В голове крутится одна и та же фраза, сначала она вроде как издалека доносится, тихо-тихо, потом все ближе, ближе, и вот уже перерастает в оглушительный вопль, затопляющий маленькую комнатку: «Не хочу больше! Не хочу я больше ничего этого! Не хочу! Хватит! Не хочу больше! Не хочу!»
Кто-то трясет меня за плечо. Я вскакиваю и ошеломленно озираюсь. Передо мной стоит дедушка Шлоймо в темно-синей пижаме.
— Ты во сне кричал, — поясняет он. — Слушай, представляешь, иду я из туалета — и понимаю, что кровати-то нет! А она ведь раньше стояла здесь…
На следующий день я беру в библиотеке книгу об истории американской морской пехоты. Называется она «За честь и славу», обложка у нее блестящая, цветов американского флага, сине-красно-белая.

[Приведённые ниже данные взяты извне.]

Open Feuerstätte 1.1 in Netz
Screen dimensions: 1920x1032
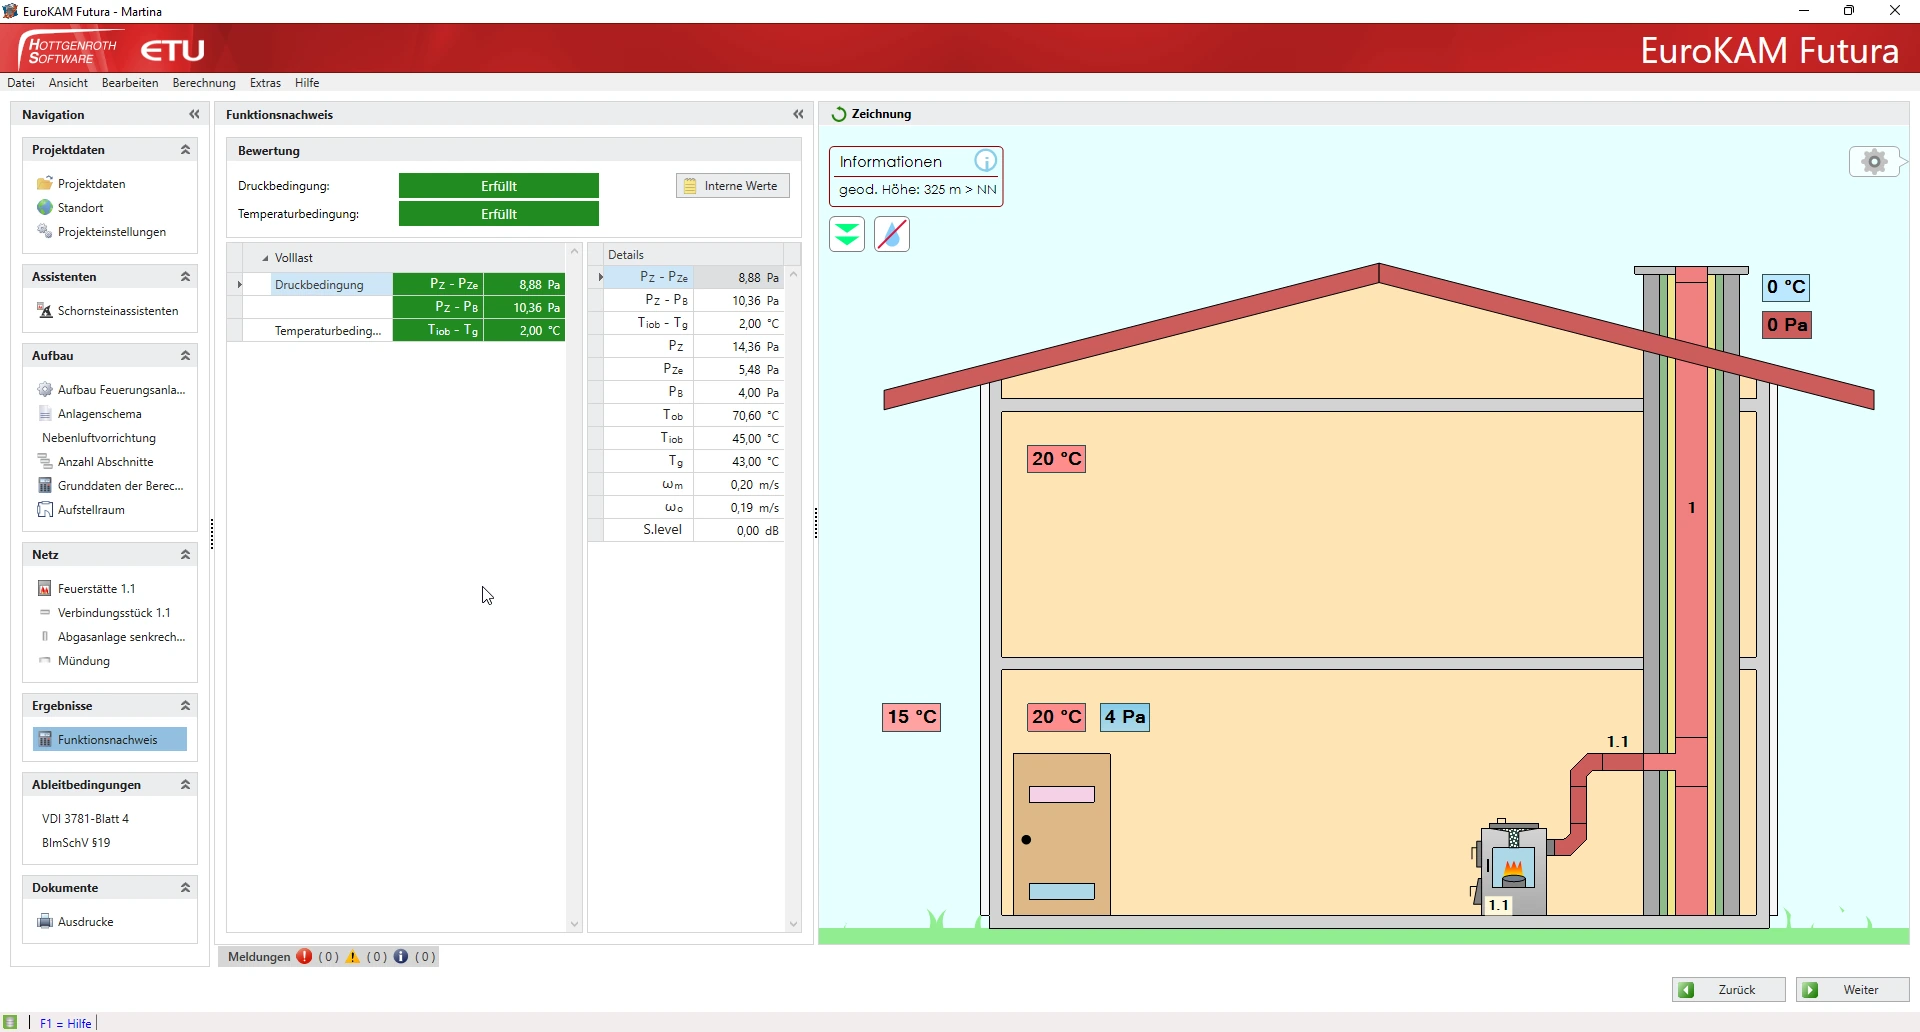pos(96,589)
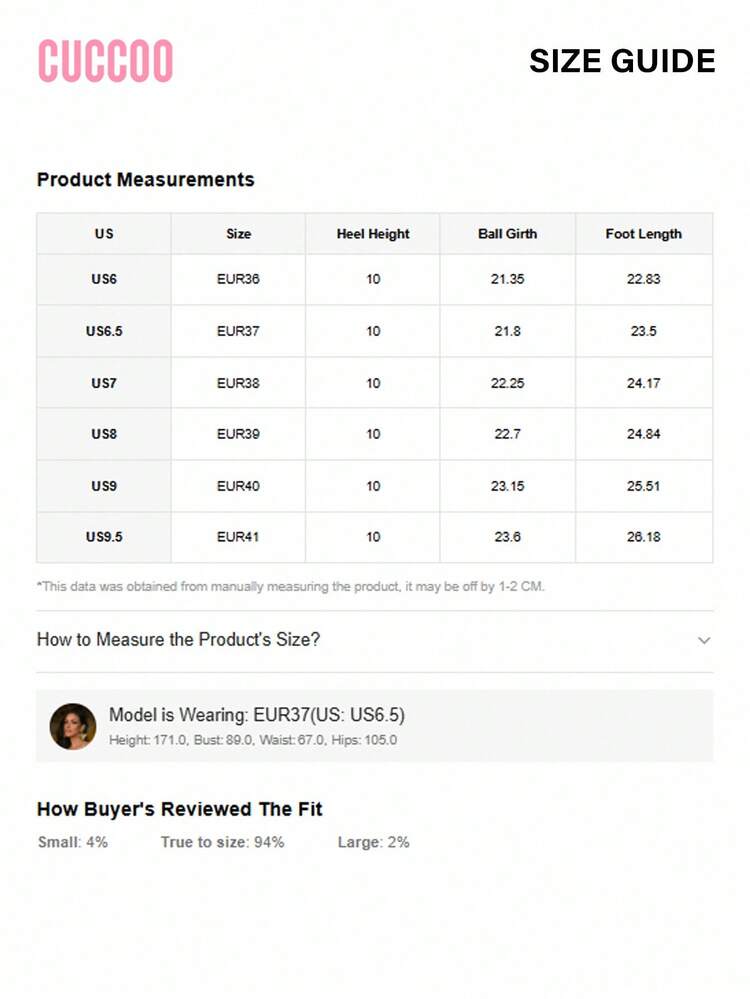Click the SIZE GUIDE heading
750x999 pixels.
(622, 61)
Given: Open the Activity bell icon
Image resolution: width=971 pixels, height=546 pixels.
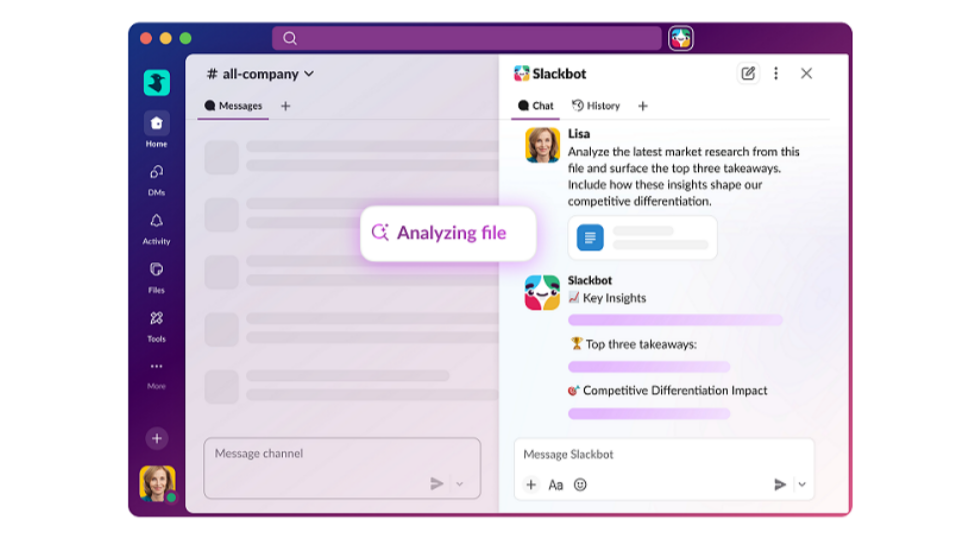Looking at the screenshot, I should tap(156, 221).
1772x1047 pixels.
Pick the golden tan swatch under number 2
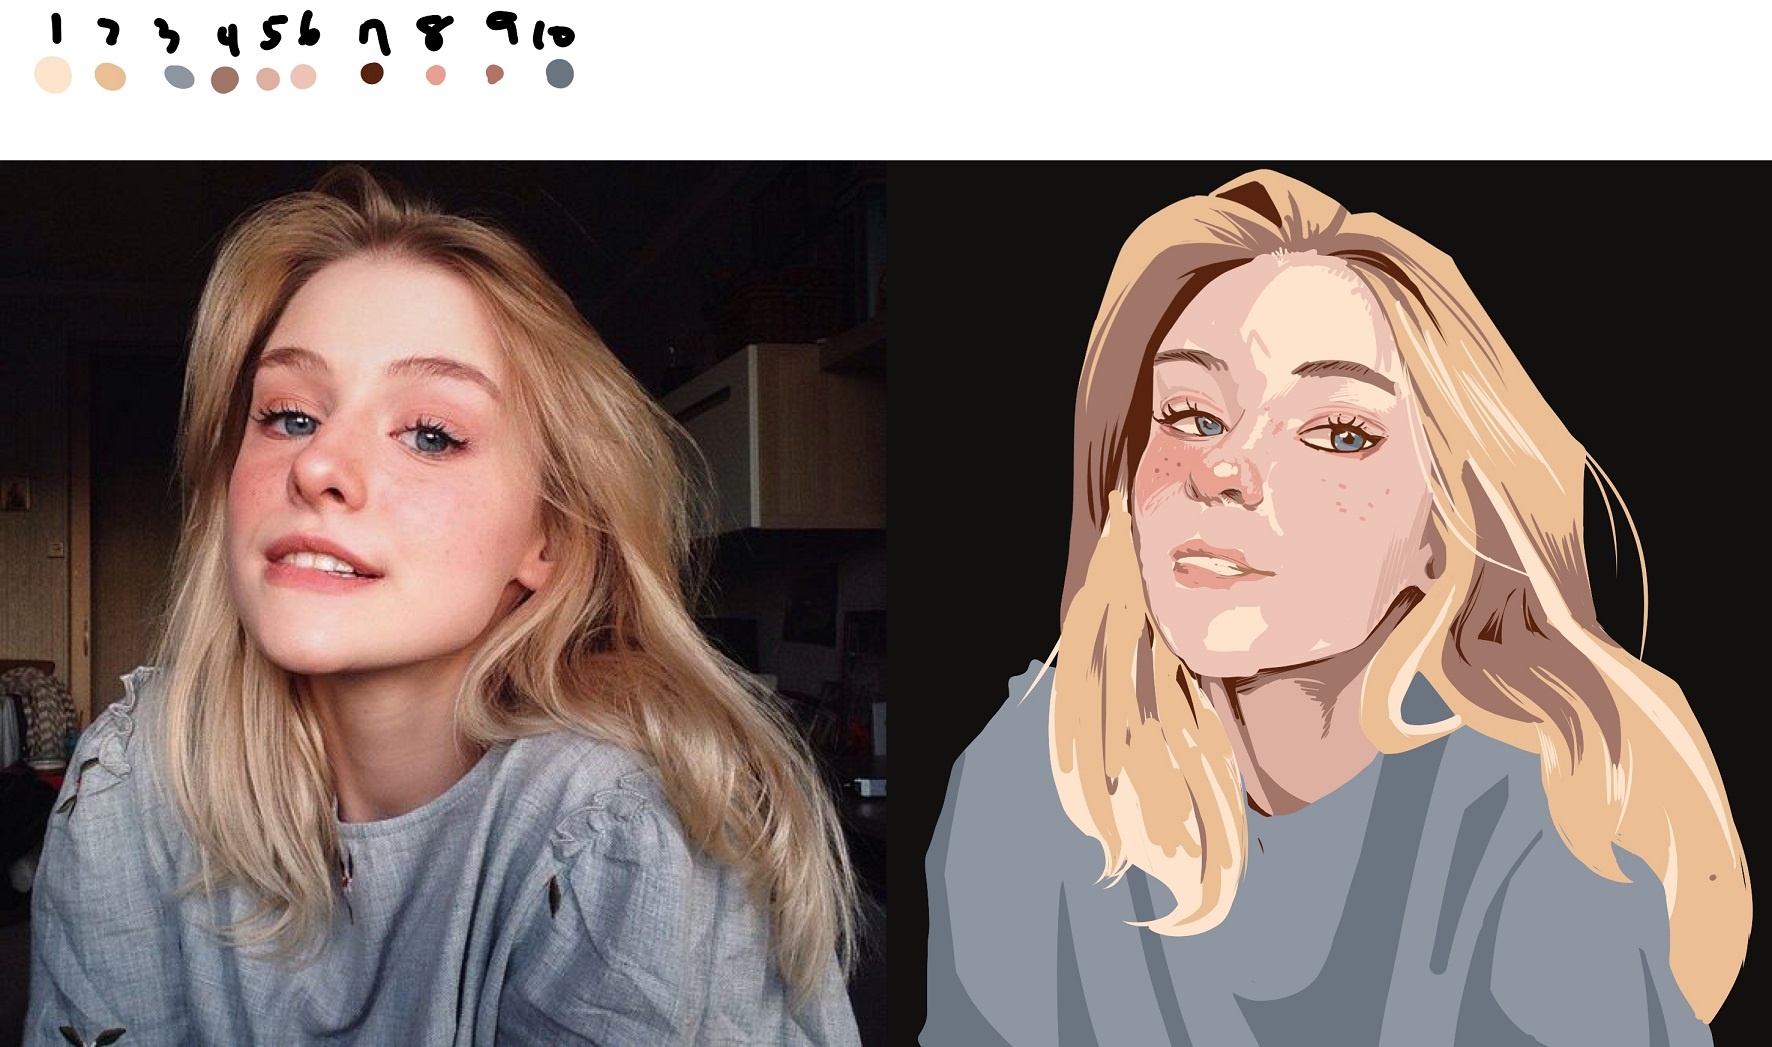[110, 77]
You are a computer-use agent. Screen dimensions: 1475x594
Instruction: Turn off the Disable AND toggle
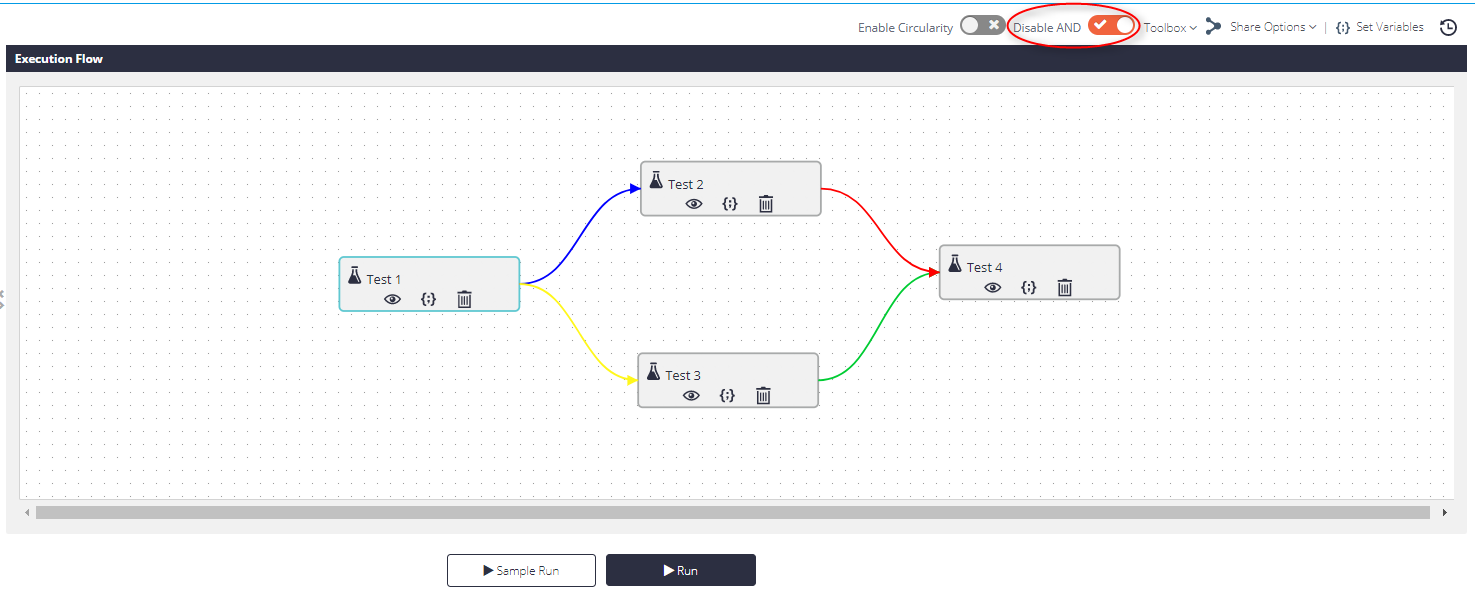(1110, 25)
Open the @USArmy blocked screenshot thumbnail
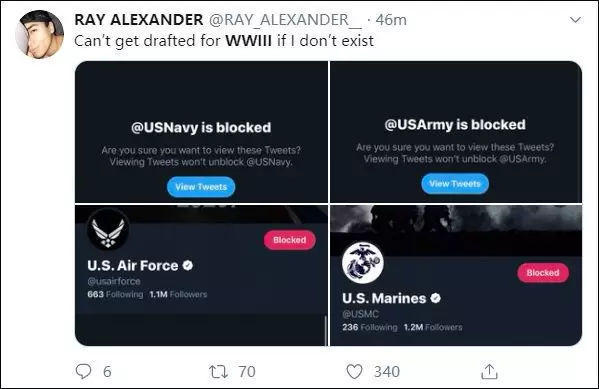Image resolution: width=599 pixels, height=389 pixels. 456,132
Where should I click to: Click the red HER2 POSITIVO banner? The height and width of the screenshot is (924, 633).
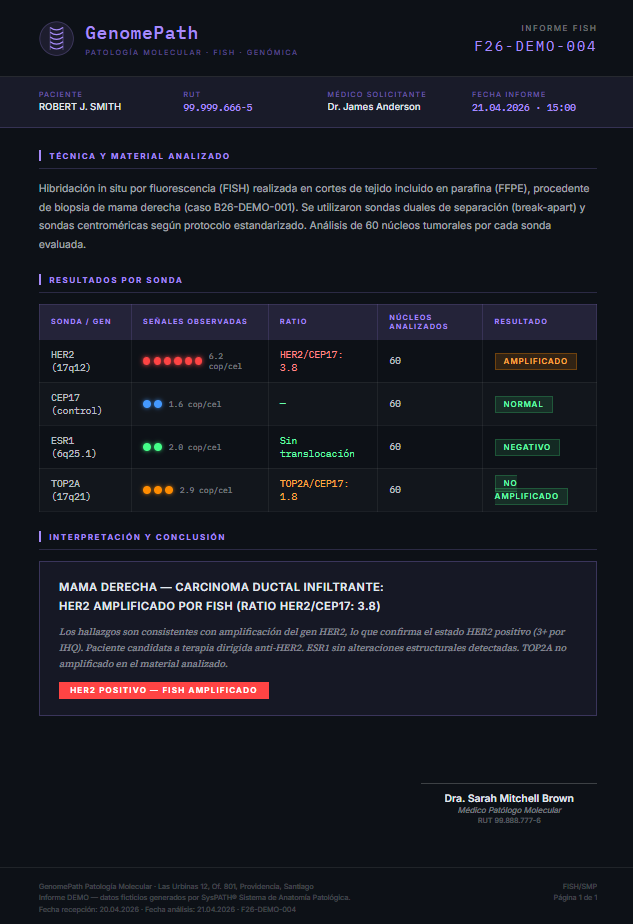pos(164,690)
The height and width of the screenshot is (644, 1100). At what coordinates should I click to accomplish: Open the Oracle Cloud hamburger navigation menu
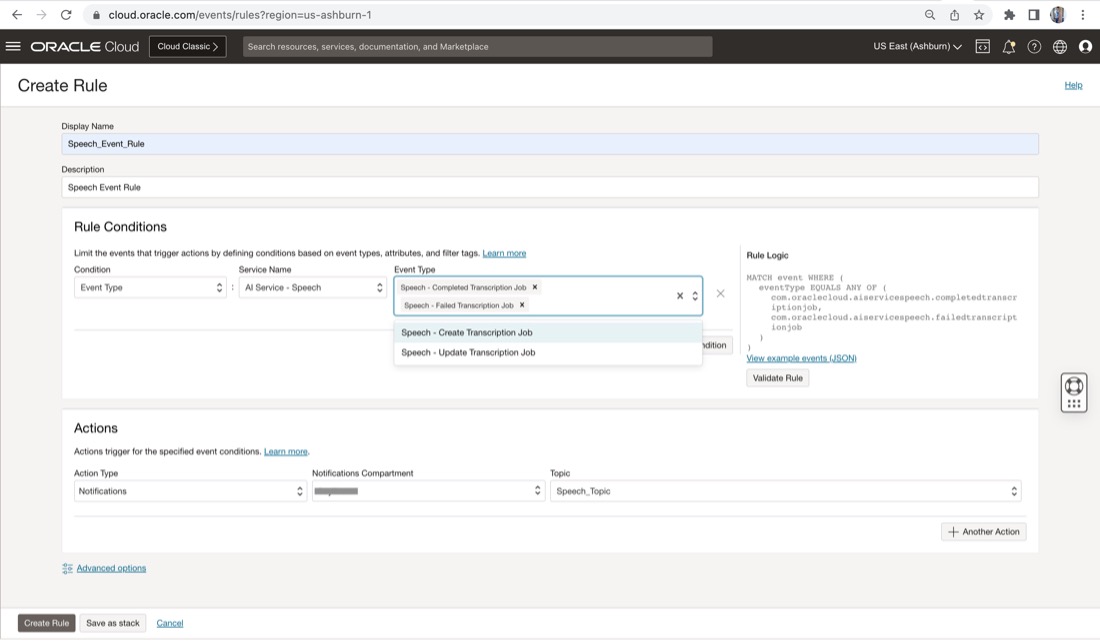click(13, 46)
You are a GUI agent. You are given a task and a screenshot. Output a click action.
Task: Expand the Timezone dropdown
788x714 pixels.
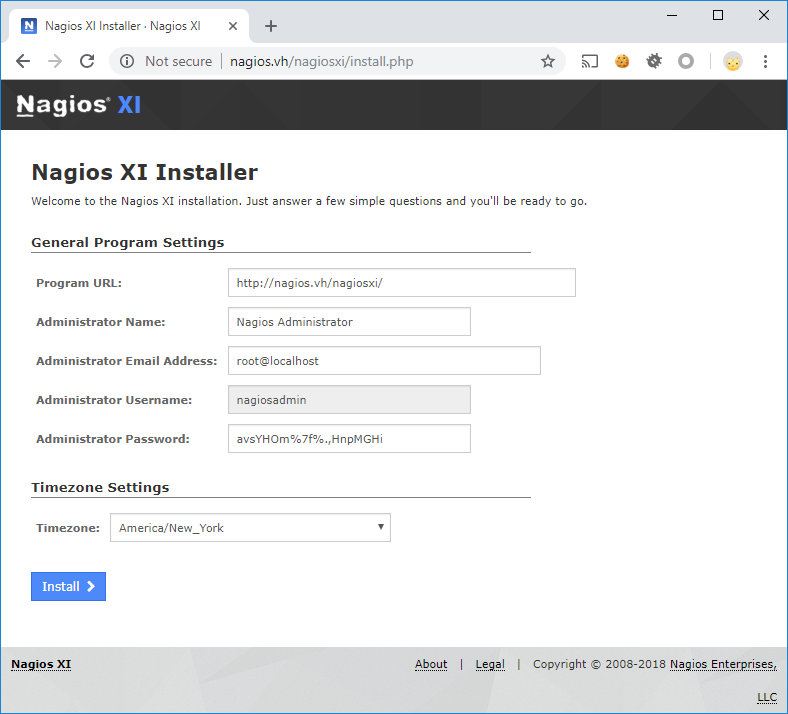pyautogui.click(x=250, y=528)
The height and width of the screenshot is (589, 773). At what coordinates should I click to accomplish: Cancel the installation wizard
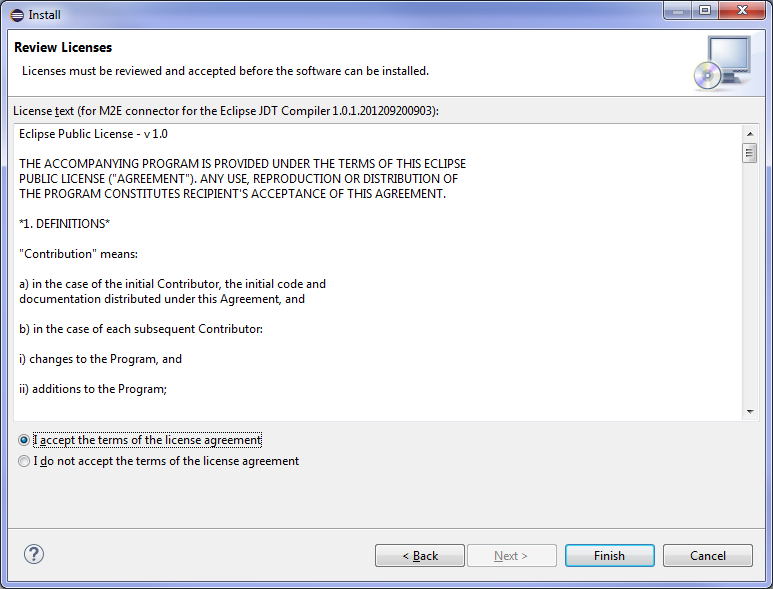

— Ты что, в морскую пехоту собрался? — с ухмылкой спрашивает миссис Райан. — Ты для морпеха чего-то щупленький. Они тебя еще и не возьмут. Спортом надо заниматься и овощей побольше есть.
Я чувствую, что краснею.
— Смотрите, эмигрант-то наш патриотом сделался, — веселится миссис Кардуччи. — Так всегда бывает, из иммигрантов получаются самые отчаянные ястребы.
Миссис Фримен, как всегда, меня защищает и говорит:
— Оставьте его в покое, пусть читает, что хочет. Кстати, мой кузен в морской пехоте служит. Так что я вам о морпехах гадости говорить не позволю.
— Уж не хочешь ли ты сказать, что мы не любим Америку? — произносит миссис Райан с наигранным возмущением. — Мы патриотки, еще какие! Когда перед бейсбольными матчами гимн играют, я всегда сползаю с дивана, встаю перед телевизором и в порыве неподдельного патриотизма прижимаю правую руку к сердцу — должно же оно биться где-то под этими складками жира!
Миссис Фримен обиженно отворачивается, а я смущенно мямлю:
— Это я не себе. То есть, я хотел сказать, один мой друг в морскую пехоту идет, и я хотел…
— Ага, это все так говорят, а смотришь, через год-другой их и не узнать: борцовские бицепсы, стрижка «ежик», — перебивает меня миссис Кардуччи. — Некоторые даже ничего себе, симпатичные, привлекательные — по крайней мере, пока молчат…
Я забираю книгу и ухожу. Вот дуры бабы. Я им еще покажу. Когда-нибудь. И тут я ловлю себя на том, что в течение всего разговора ни разу не вспомнил о карте социального страхования.
В парке сажусь на скамейку и начинаю листать книгу. Одна из глав называется «Борьба за свободу в Корее». Листаю дальше: парни в камуфляже, с автоматами, типа крутые. Ну и что, это идеал какой-то, что ли? На военных в форме я в Израиле насмотрелся.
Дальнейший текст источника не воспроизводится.